Given text
+---+
Celebrating 30 Years of the National River Flow Archive
A one-day meeting entitled Hydrometric Data: Taking the Long View was held on 22nd October 2013 to celebrate 30 years of the National River Flow Archive (NRFA) and National Groundwater Level Archive (NGLA) being hosted by NERC at Wallingford. The meeting aimed to review the achievements of the archives and the exploitation of this rich hydrological data resource by its broad user community. The 30 years of joint operation of the archives provides a unique long-term perspective on hydrometric data management and hydrological research and applications more generally. The meeting attracted a wide range of attendees including delegates from hydrometric measuring authorities, the research community and hydrological practitioners. Over 120 delegates attended from a variety of organisations and many NRFA Alumni staff were able to return to Wallingford for the day.
Current and former NRFA/NGLA staff discussed the history of hydrometric data management, the activities of the archives and their impacts, and future directions. External speakers, from organisations such as the Environment Agency, SEPA, and the University of Dundee, provided their perspectives on uses for the data held in the archive. There was a poster session and a display of hydrometric equipment, current and historic provided by Environment Agency staff. Displays provided by the NRFA included demonstrations of CEH software used for both flow data and spatial data analysis.
A stand featured publications available from the NRFA, including Yearbooks, occasional reports and the Hydrometric Register. Copies of these reports are still available from the NRFA, contact the NRFA if you would like any hard copies. The day also saw the launch of the new publication, "The 2010-12 drought and subsequent extensive flooding - a remarkable hydrological transformation", by scientists from the Centre for Ecology & Hydrology in partnership with the Met Office, and with technical guidance from the British Geological Survey. A new gauging station network map was produced for the 30th celebrations. A PDF is available to download here; limited printed copies are also available, please contact the NRFA.
+---+
Set of tasks
• A. Reproduce the stretch of the NRFA anniversary text from "Current and former" through "spatial data analysis.", word for word.
• B. Name the publications the NRFA anniversary text says were featured on the stand as available from the NRFA.
The lines that follow are unrelated material, not part of the NRFA anniversary text.

[Element and text position data]
+---+
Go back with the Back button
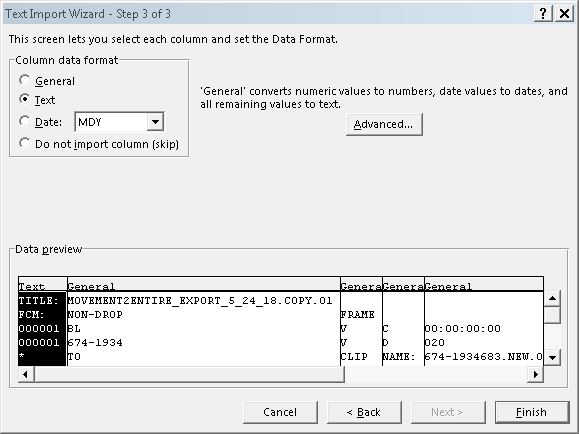 (x=364, y=412)
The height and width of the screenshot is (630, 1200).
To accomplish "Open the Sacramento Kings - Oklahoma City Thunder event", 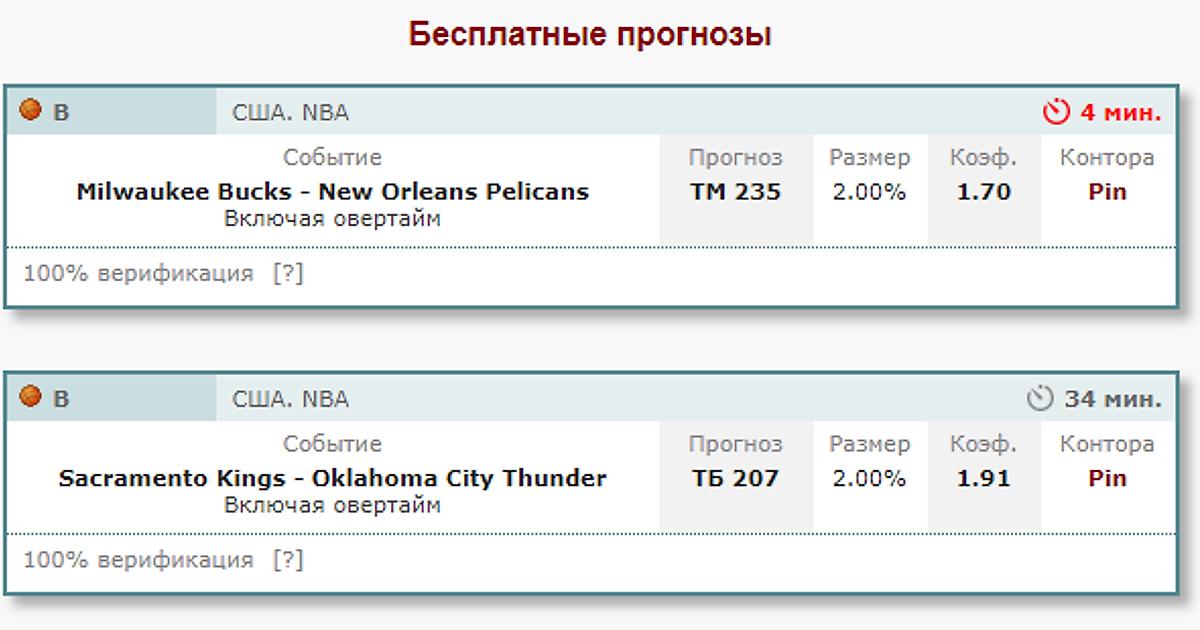I will click(332, 478).
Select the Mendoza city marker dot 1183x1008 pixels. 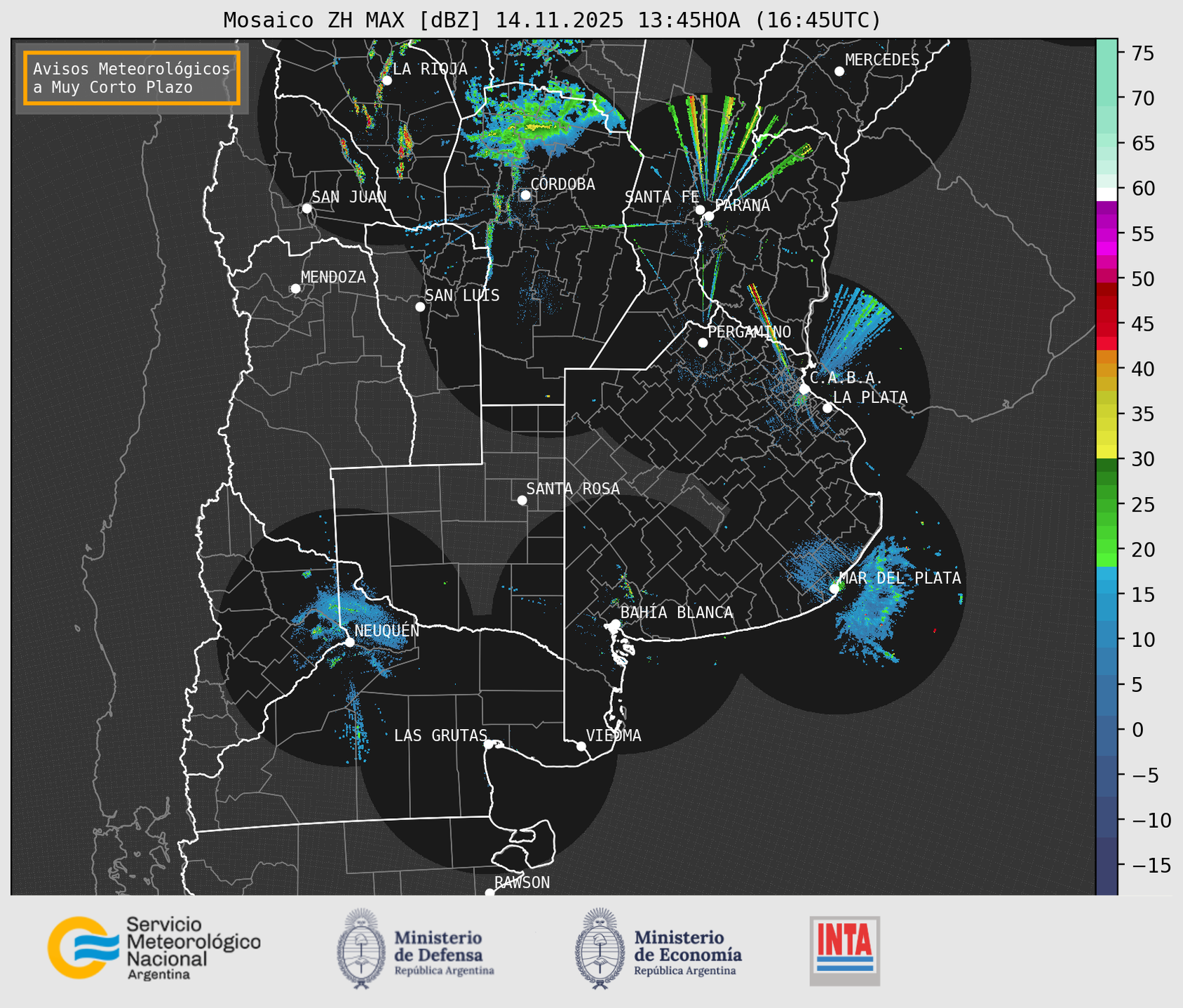click(x=296, y=289)
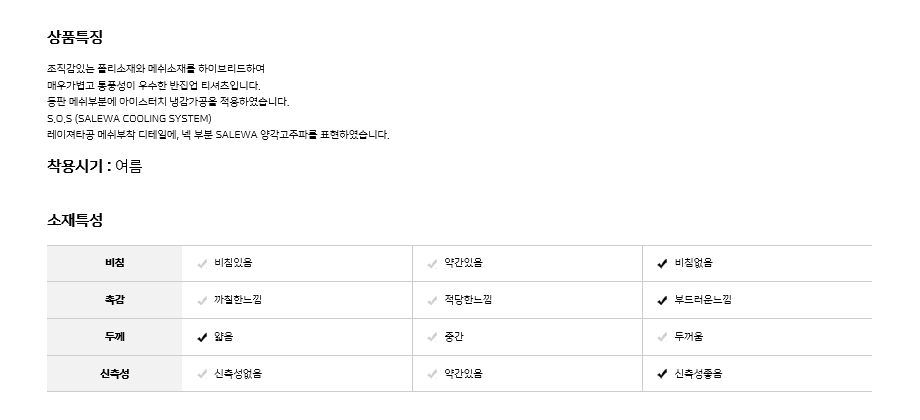Click the 촉감 row header cell
The image size is (920, 420).
coord(114,300)

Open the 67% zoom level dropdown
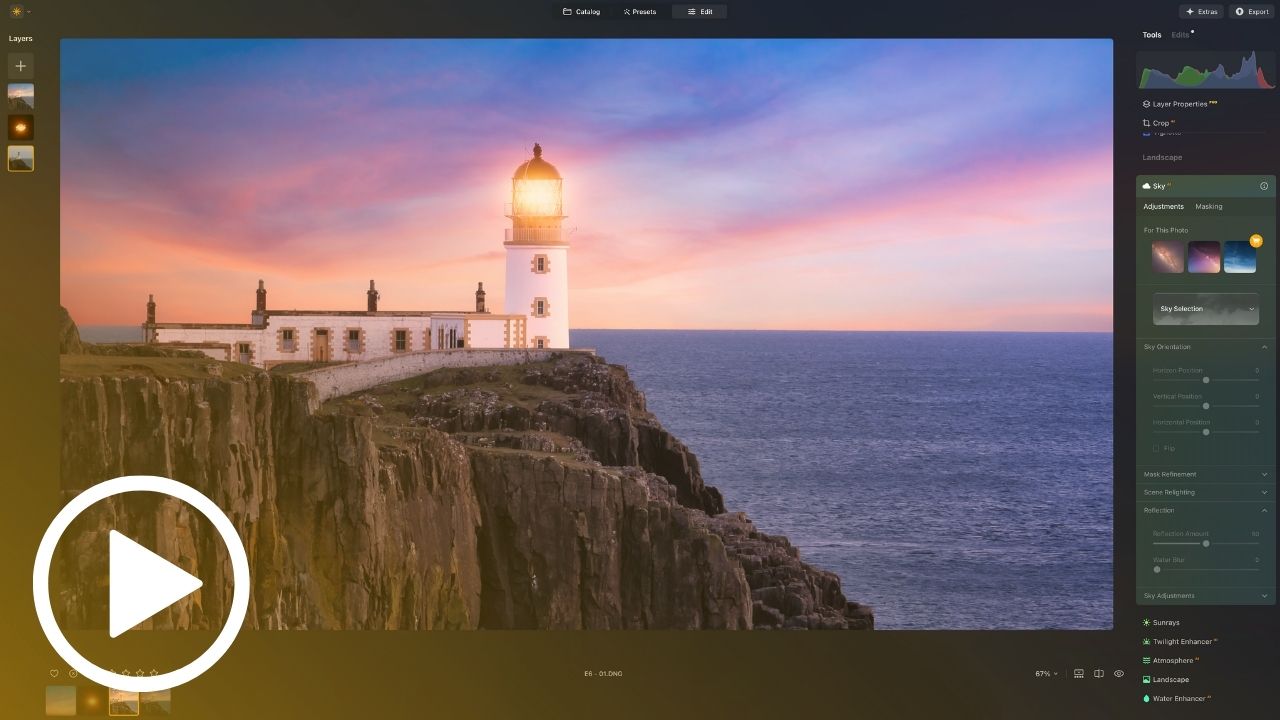1046,674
+---+
Task solutions
• A.
Current and former NRFA/NGLA staff discussed the history of hydrometric data management, the activities of the archives and their impacts, and future directions. External speakers, from organisations such as the Environment Agency, SEPA, and the University of Dundee, provided their perspectives on uses for the data held in the archive. There was a poster session and a display of hydrometric equipment, current and historic provided by Environment Agency staff. Displays provided by the NRFA included demonstrations of CEH software used for both flow data and spatial data analysis.

• B. Yearbooks, occasional reports, and the Hydrometric Register